(Provided entries)

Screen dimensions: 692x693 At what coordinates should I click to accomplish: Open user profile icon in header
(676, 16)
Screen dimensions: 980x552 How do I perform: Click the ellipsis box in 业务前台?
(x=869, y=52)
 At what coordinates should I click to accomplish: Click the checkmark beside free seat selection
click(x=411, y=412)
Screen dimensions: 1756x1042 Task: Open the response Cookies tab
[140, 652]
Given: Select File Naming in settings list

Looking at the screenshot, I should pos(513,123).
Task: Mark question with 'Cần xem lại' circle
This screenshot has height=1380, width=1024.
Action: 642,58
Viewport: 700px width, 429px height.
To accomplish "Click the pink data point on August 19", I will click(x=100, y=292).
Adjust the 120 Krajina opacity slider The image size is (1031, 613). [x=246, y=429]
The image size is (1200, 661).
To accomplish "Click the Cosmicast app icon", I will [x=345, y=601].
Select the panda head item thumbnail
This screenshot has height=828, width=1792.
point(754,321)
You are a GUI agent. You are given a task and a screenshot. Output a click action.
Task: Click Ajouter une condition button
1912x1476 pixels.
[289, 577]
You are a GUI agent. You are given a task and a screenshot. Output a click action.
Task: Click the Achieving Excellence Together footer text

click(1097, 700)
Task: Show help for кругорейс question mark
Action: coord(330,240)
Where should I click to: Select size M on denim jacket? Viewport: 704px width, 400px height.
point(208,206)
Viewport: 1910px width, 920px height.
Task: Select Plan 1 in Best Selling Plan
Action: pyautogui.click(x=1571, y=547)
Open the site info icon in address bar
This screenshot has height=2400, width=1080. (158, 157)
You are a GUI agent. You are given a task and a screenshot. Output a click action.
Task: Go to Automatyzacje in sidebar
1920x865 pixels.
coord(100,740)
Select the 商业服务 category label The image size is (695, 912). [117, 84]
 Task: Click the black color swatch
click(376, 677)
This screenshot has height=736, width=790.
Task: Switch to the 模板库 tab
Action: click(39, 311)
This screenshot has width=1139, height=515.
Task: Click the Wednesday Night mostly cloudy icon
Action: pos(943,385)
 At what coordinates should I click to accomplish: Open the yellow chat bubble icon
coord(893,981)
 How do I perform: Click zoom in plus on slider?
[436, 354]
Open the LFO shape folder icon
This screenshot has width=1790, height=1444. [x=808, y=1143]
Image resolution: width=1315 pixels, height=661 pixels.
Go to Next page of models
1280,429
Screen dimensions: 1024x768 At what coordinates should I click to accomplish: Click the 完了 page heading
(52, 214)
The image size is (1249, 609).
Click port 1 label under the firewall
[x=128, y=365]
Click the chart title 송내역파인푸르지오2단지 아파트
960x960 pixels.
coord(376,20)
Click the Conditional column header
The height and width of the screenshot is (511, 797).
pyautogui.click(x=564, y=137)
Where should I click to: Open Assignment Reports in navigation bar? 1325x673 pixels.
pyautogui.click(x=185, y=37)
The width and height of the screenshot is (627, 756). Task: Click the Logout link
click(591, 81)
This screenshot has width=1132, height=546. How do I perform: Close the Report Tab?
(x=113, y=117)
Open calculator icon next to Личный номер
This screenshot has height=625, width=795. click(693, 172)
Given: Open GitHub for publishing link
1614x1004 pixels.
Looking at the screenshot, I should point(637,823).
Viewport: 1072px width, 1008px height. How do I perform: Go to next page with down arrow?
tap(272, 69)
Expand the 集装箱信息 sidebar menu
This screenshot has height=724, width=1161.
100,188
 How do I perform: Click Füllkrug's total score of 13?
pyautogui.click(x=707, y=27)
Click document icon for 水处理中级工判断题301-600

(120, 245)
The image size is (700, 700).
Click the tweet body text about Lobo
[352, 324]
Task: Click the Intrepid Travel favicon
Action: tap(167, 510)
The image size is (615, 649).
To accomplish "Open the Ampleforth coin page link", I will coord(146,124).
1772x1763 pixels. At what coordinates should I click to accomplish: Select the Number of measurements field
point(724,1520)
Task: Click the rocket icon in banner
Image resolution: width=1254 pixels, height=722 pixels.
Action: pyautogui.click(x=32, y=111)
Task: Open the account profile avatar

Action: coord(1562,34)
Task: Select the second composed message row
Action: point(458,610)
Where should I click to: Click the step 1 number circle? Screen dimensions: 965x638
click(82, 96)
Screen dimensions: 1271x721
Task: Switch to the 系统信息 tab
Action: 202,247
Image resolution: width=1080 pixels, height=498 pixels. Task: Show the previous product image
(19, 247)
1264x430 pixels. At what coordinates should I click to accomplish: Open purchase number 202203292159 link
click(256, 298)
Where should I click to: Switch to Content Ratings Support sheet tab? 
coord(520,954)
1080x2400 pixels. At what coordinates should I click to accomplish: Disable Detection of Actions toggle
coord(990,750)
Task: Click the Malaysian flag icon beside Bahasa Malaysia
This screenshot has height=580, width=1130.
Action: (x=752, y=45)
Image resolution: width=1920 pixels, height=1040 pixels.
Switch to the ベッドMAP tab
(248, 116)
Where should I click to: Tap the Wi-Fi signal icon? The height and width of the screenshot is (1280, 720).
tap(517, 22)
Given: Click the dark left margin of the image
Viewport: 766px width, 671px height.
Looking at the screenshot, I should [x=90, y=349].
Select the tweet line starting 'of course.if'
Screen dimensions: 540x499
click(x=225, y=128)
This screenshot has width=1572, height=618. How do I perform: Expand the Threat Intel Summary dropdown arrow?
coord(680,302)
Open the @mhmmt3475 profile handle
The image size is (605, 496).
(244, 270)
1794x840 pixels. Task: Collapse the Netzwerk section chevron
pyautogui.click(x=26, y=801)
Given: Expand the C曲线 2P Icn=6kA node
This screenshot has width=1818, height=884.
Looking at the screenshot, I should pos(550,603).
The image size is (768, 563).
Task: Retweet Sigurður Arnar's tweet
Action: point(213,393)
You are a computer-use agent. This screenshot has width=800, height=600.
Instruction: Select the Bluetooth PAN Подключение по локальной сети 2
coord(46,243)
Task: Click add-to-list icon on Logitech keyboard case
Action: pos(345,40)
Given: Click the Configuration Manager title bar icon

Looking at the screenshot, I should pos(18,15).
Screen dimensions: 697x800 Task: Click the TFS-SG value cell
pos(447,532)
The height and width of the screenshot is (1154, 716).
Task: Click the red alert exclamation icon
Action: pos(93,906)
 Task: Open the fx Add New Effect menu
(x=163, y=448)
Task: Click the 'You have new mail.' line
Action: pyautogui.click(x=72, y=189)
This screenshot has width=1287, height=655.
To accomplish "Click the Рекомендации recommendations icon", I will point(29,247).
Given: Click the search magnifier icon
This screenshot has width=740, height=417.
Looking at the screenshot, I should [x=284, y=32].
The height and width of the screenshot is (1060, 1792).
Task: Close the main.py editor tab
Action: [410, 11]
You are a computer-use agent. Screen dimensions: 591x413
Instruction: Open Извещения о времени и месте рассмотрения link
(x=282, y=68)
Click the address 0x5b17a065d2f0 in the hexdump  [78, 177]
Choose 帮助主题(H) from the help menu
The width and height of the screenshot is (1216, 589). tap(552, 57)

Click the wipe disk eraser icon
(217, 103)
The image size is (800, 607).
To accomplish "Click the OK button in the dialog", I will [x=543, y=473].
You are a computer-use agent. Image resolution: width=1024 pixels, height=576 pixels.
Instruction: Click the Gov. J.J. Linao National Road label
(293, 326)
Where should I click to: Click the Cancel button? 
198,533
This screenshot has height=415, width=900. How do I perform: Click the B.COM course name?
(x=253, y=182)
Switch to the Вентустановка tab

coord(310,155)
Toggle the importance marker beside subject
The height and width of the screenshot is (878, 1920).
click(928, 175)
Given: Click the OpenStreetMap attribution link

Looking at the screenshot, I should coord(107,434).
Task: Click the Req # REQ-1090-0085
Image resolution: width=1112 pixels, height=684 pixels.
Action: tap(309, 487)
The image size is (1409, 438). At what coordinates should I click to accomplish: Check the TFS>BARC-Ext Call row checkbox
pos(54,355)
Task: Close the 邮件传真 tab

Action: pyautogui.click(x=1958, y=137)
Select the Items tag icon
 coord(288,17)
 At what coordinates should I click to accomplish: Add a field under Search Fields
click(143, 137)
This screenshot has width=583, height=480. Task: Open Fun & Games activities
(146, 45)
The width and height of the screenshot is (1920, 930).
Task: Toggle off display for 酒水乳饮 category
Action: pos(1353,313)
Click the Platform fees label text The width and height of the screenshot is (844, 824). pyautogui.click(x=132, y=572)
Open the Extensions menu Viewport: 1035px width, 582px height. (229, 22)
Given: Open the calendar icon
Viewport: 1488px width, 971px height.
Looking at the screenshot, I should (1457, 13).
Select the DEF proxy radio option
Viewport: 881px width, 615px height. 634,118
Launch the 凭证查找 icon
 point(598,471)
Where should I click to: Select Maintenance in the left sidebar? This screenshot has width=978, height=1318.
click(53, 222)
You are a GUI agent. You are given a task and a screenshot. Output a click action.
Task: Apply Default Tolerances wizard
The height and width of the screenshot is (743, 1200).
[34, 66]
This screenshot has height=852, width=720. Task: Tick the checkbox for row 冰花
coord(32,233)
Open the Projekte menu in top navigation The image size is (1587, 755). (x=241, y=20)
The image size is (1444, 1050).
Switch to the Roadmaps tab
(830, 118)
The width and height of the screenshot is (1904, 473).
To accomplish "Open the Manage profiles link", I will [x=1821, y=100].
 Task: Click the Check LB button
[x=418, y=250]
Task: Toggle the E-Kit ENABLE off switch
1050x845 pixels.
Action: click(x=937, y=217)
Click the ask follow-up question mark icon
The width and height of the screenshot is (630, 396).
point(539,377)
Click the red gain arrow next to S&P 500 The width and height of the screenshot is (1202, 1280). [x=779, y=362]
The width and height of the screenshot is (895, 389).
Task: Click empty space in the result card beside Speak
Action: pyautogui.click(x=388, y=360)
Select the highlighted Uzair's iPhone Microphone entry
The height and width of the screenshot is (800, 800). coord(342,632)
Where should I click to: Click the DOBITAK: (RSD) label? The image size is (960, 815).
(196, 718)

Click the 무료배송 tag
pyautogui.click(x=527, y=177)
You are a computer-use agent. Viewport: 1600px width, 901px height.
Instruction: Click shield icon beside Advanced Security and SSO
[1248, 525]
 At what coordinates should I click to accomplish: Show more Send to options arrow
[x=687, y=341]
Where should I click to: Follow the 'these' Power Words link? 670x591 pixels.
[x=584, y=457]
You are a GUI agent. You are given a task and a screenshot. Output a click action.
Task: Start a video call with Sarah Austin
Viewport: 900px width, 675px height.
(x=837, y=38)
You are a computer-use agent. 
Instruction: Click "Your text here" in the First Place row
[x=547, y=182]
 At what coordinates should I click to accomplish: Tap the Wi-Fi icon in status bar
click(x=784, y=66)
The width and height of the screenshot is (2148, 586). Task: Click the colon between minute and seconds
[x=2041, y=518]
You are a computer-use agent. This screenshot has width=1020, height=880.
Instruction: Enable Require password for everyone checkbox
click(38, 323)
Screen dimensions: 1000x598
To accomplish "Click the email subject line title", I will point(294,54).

(End Provided entries)

Required work:
Copy out each line of the records where the word "computer" appears.

Answer space:
You are a computer-use agent. This screenshot has width=800, height=600.
You are a computer-use agent. Screen dimensions: 591x413
You are a computer-use agent. Image resolution: width=1024 pixels, height=576 pixels.
You are a computer-use agent. Viewport: 1600px width, 901px height.
You are a computer-use agent. 
You are a computer-use agent. This screenshot has width=1020, height=880.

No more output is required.